> What is expected: Turn every line of the data below into a numbered list, leaving out any blank lines.

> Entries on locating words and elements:
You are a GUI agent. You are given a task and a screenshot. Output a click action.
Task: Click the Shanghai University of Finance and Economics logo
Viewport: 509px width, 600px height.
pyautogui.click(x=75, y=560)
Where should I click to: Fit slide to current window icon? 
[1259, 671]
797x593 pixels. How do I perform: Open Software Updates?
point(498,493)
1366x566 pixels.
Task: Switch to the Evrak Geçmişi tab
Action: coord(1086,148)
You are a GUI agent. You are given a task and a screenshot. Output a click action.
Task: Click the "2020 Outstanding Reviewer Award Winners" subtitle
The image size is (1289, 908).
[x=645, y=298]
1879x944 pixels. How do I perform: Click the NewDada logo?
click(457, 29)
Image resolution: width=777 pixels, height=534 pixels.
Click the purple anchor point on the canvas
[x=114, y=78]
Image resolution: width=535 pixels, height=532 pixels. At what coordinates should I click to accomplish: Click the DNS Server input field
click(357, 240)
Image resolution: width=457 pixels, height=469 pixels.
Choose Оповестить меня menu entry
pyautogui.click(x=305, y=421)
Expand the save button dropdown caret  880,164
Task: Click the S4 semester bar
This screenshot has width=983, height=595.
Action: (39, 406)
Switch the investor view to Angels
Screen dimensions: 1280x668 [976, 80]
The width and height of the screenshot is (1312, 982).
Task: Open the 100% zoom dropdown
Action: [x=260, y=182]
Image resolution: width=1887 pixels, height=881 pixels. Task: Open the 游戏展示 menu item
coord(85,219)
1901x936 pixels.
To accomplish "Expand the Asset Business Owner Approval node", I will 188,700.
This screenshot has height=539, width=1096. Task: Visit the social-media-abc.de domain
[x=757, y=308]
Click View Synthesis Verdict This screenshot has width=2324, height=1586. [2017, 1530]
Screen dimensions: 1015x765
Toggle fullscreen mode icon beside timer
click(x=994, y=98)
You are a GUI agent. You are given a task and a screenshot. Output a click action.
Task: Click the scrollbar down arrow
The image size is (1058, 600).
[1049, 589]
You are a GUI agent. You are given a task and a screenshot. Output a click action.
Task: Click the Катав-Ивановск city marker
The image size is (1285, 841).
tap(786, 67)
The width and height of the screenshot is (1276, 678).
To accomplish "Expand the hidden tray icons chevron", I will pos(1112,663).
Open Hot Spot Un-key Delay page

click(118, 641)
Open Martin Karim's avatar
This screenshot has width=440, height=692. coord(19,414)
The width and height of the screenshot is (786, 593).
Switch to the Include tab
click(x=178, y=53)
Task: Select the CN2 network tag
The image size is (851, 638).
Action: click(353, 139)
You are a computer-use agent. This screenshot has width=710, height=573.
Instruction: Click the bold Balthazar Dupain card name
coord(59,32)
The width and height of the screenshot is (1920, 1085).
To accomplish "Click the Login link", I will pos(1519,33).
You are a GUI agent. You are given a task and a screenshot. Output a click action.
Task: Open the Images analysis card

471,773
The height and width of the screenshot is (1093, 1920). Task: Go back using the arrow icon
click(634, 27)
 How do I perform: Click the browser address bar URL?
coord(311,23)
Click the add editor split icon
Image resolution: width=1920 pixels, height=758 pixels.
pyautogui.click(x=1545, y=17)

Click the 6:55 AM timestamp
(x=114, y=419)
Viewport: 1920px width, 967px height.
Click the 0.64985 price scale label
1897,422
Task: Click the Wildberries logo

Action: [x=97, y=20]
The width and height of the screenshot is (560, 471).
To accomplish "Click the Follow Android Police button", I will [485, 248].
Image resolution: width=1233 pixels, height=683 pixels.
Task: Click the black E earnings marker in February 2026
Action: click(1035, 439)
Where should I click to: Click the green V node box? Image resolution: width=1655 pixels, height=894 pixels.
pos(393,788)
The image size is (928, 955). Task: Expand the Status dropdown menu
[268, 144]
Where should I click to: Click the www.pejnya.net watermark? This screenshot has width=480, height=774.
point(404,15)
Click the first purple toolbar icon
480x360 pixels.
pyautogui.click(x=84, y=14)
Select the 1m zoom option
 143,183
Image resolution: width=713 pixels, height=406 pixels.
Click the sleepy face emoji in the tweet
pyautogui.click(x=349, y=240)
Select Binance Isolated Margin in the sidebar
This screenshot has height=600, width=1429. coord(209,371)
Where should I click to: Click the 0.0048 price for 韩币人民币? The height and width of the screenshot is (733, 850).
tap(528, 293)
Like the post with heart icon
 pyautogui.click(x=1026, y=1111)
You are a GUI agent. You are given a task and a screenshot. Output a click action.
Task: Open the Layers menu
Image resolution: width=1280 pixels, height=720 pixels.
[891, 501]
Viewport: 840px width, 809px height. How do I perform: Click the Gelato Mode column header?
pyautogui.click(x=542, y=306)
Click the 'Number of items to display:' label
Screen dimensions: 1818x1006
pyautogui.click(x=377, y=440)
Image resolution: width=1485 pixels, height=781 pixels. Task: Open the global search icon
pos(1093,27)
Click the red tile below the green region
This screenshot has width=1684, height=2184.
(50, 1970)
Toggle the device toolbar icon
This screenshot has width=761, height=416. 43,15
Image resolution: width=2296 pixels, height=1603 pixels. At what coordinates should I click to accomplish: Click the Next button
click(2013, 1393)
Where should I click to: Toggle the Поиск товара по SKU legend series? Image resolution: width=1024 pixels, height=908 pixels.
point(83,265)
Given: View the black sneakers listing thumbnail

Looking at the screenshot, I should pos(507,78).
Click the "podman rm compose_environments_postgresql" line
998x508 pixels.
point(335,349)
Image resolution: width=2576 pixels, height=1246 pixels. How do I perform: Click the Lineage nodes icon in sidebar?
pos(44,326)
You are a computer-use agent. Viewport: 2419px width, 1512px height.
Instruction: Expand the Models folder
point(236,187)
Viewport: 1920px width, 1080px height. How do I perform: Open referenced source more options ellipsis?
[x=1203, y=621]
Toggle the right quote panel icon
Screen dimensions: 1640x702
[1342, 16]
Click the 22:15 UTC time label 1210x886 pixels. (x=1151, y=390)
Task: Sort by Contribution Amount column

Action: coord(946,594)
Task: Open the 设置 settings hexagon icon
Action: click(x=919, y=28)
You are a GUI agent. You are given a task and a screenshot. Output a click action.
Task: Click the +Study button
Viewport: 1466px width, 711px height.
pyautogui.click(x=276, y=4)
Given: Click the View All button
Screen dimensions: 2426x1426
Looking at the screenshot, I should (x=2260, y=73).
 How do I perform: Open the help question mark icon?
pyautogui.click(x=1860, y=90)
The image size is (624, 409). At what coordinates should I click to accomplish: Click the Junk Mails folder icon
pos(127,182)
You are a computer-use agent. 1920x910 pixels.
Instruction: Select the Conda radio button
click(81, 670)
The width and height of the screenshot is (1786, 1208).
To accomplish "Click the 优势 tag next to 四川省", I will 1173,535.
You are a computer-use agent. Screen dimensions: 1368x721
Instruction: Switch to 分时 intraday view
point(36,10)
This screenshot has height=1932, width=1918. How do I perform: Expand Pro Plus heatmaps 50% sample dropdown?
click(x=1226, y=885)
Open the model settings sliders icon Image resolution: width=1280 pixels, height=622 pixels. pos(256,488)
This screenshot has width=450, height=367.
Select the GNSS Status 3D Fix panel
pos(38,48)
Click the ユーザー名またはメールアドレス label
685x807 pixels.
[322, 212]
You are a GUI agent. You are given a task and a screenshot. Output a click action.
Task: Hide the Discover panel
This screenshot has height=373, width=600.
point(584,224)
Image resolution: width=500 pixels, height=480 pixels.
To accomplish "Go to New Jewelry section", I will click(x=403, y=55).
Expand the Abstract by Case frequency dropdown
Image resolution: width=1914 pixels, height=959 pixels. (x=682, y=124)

> Exercise output:
1. You are a GUI agent. You are given a task and a screenshot. Output a click action.
2. Task: Click the Shanghai University of Finance and Economics logo
3. Viewport: 509px width, 600px height.
4. pyautogui.click(x=75, y=560)
5. Where should I click to: Fit slide to current window icon? 
6. [1259, 671]
7. 797x593 pixels. How do I perform: Open Software Updates?
8. point(498,493)
9. 1366x566 pixels.
10. Task: Switch to the Evrak Geçmişi tab
11. Action: coord(1086,148)
12. You are a GUI agent. You are given a task and a screenshot. Output a click action.
13. Task: Click the "2020 Outstanding Reviewer Award Winners" subtitle
14. The image size is (1289, 908).
15. [x=645, y=298]
16. 1879x944 pixels. How do I perform: Click the NewDada logo?
17. click(457, 29)
18. Image resolution: width=777 pixels, height=534 pixels.
19. Click the purple anchor point on the canvas
20. [x=114, y=78]
21. Image resolution: width=535 pixels, height=532 pixels. At what coordinates should I click to accomplish: Click the DNS Server input field
22. click(357, 240)
23. Image resolution: width=457 pixels, height=469 pixels.
24. Choose Оповестить меня menu entry
25. pyautogui.click(x=305, y=421)
26. Expand the save button dropdown caret  880,164
27. Task: Click the S4 semester bar
28. This screenshot has width=983, height=595.
29. Action: (39, 406)
30. Switch the investor view to Angels
31. Screen dimensions: 1280x668 [976, 80]
32. The width and height of the screenshot is (1312, 982).
33. Task: Open the 100% zoom dropdown
34. Action: [x=260, y=182]
35. Image resolution: width=1887 pixels, height=881 pixels. Task: Open the 游戏展示 menu item
36. coord(85,219)
37. 1901x936 pixels.
38. To accomplish "Expand the Asset Business Owner Approval node", I will 188,700.
39. This screenshot has height=539, width=1096. Task: Visit the social-media-abc.de domain
40. [x=757, y=308]
41. Click View Synthesis Verdict This screenshot has width=2324, height=1586. [2017, 1530]
42. Screen dimensions: 1015x765
43. Toggle fullscreen mode icon beside timer
44. click(x=994, y=98)
45. You are a GUI agent. You are given a task and a screenshot. Output a click action.
46. Task: Click the scrollbar down arrow
47. The image size is (1058, 600).
48. [1049, 589]
49. You are a GUI agent. You are given a task and a screenshot. Output a click action.
50. Task: Click the Катав-Ивановск city marker
51. The image size is (1285, 841).
52. tap(786, 67)
53. The width and height of the screenshot is (1276, 678).
54. To accomplish "Expand the hidden tray icons chevron", I will pos(1112,663).
55. Open Hot Spot Un-key Delay page
56. click(118, 641)
57. Open Martin Karim's avatar
58. This screenshot has width=440, height=692. coord(19,414)
59. The width and height of the screenshot is (786, 593).
60. Switch to the Include tab
61. click(x=178, y=53)
62. Task: Select the CN2 network tag
63. The image size is (851, 638).
64. Action: click(353, 139)
65. You are a computer-use agent. This screenshot has width=710, height=573.
66. Instruction: Click the bold Balthazar Dupain card name
67. coord(59,32)
68. The width and height of the screenshot is (1920, 1085).
69. To accomplish "Click the Login link", I will pos(1519,33).
70. You are a GUI agent. You are given a task and a screenshot. Output a click action.
71. Task: Open the Images analysis card
72. 471,773
73. The height and width of the screenshot is (1093, 1920). Task: Go back using the arrow icon
74. click(634, 27)
75.  How do I perform: Click the browser address bar URL?
76. coord(311,23)
77. Click the add editor split icon
78. Image resolution: width=1920 pixels, height=758 pixels.
79. pyautogui.click(x=1545, y=17)
80. Click the 6:55 AM timestamp
81. (x=114, y=419)
82. Viewport: 1920px width, 967px height.
83. Click the 0.64985 price scale label
84. 1897,422
85. Task: Click the Wildberries logo
86. Action: [x=97, y=20]
87. The width and height of the screenshot is (560, 471).
88. To accomplish "Click the Follow Android Police button", I will [485, 248].
89. Image resolution: width=1233 pixels, height=683 pixels.
90. Task: Click the black E earnings marker in February 2026
91. Action: click(1035, 439)
92. Where should I click to: Click the green V node box? Image resolution: width=1655 pixels, height=894 pixels.
93. pos(393,788)
94. The image size is (928, 955). Task: Expand the Status dropdown menu
95. [268, 144]
96. Where should I click to: Click the www.pejnya.net watermark? This screenshot has width=480, height=774.
97. point(404,15)
98. Click the first purple toolbar icon
99. 480x360 pixels.
100. pyautogui.click(x=84, y=14)
101. Select the 1m zoom option
102.  143,183
103. Image resolution: width=713 pixels, height=406 pixels.
104. Click the sleepy face emoji in the tweet
105. pyautogui.click(x=349, y=240)
106. Select Binance Isolated Margin in the sidebar
107. This screenshot has height=600, width=1429. coord(209,371)
108. Where should I click to: Click the 0.0048 price for 韩币人民币? The height and width of the screenshot is (733, 850).
109. tap(528, 293)
110. Like the post with heart icon
111.  pyautogui.click(x=1026, y=1111)
112. You are a GUI agent. You are given a task and a screenshot. Output a click action.
113. Task: Open the Layers menu
114. Image resolution: width=1280 pixels, height=720 pixels.
115. [891, 501]
116. Viewport: 840px width, 809px height. How do I perform: Click the Gelato Mode column header?
117. pyautogui.click(x=542, y=306)
118. Click the 'Number of items to display:' label
119. Screen dimensions: 1818x1006
120. pyautogui.click(x=377, y=440)
121. Image resolution: width=1485 pixels, height=781 pixels. Task: Open the global search icon
122. pos(1093,27)
123. Click the red tile below the green region
124. This screenshot has width=1684, height=2184.
125. (50, 1970)
126. Toggle the device toolbar icon
127. This screenshot has width=761, height=416. 43,15
128. Image resolution: width=2296 pixels, height=1603 pixels. At what coordinates should I click to accomplish: Click the Next button
129. click(2013, 1393)
130. Where should I click to: Toggle the Поиск товара по SKU legend series? Image resolution: width=1024 pixels, height=908 pixels.
131. point(83,265)
132. Given: View the black sneakers listing thumbnail
133. Looking at the screenshot, I should pos(507,78).
134. Click the "podman rm compose_environments_postgresql" line
135. 998x508 pixels.
136. point(335,349)
137. Image resolution: width=2576 pixels, height=1246 pixels. How do I perform: Click the Lineage nodes icon in sidebar?
138. pos(44,326)
139. You are a computer-use agent. Viewport: 2419px width, 1512px height.
140. Instruction: Expand the Models folder
141. point(236,187)
142. Viewport: 1920px width, 1080px height. How do I perform: Open referenced source more options ellipsis?
143. [x=1203, y=621]
144. Toggle the right quote panel icon
145. Screen dimensions: 1640x702
146. [1342, 16]
147. Click the 22:15 UTC time label 1210x886 pixels. (x=1151, y=390)
148. Task: Sort by Contribution Amount column
149. Action: coord(946,594)
150. Task: Open the 设置 settings hexagon icon
151. Action: click(x=919, y=28)
152. You are a GUI agent. You are given a task and a screenshot. Output a click action.
153. Task: Click the +Study button
154. Viewport: 1466px width, 711px height.
155. pyautogui.click(x=276, y=4)
156. Given: Click the View All button
157. Screen dimensions: 2426x1426
158. Looking at the screenshot, I should (x=2260, y=73).
159.  How do I perform: Open the help question mark icon?
160. pyautogui.click(x=1860, y=90)
161. The image size is (624, 409). At what coordinates should I click to accomplish: Click the Junk Mails folder icon
162. pos(127,182)
163. You are a computer-use agent. 1920x910 pixels.
164. Instruction: Select the Conda radio button
165. click(81, 670)
166. The width and height of the screenshot is (1786, 1208).
167. To accomplish "Click the 优势 tag next to 四川省", I will 1173,535.
168. You are a computer-use agent. Screen dimensions: 1368x721
169. Instruction: Switch to 分时 intraday view
170. point(36,10)
171. This screenshot has height=1932, width=1918. How do I perform: Expand Pro Plus heatmaps 50% sample dropdown?
172. click(x=1226, y=885)
173. Open the model settings sliders icon Image resolution: width=1280 pixels, height=622 pixels. pos(256,488)
174. This screenshot has width=450, height=367.
175. Select the GNSS Status 3D Fix panel
176. pos(38,48)
177. Click the ユーザー名またはメールアドレス label
178. 685x807 pixels.
179. [322, 212]
180. You are a GUI agent. You are given a task and a screenshot. Output a click action.
181. Task: Hide the Discover panel
182. This screenshot has height=373, width=600.
183. point(584,224)
184. Image resolution: width=500 pixels, height=480 pixels.
185. To accomplish "Go to New Jewelry section", I will click(x=403, y=55).
186. Expand the Abstract by Case frequency dropdown
187. Image resolution: width=1914 pixels, height=959 pixels. (x=682, y=124)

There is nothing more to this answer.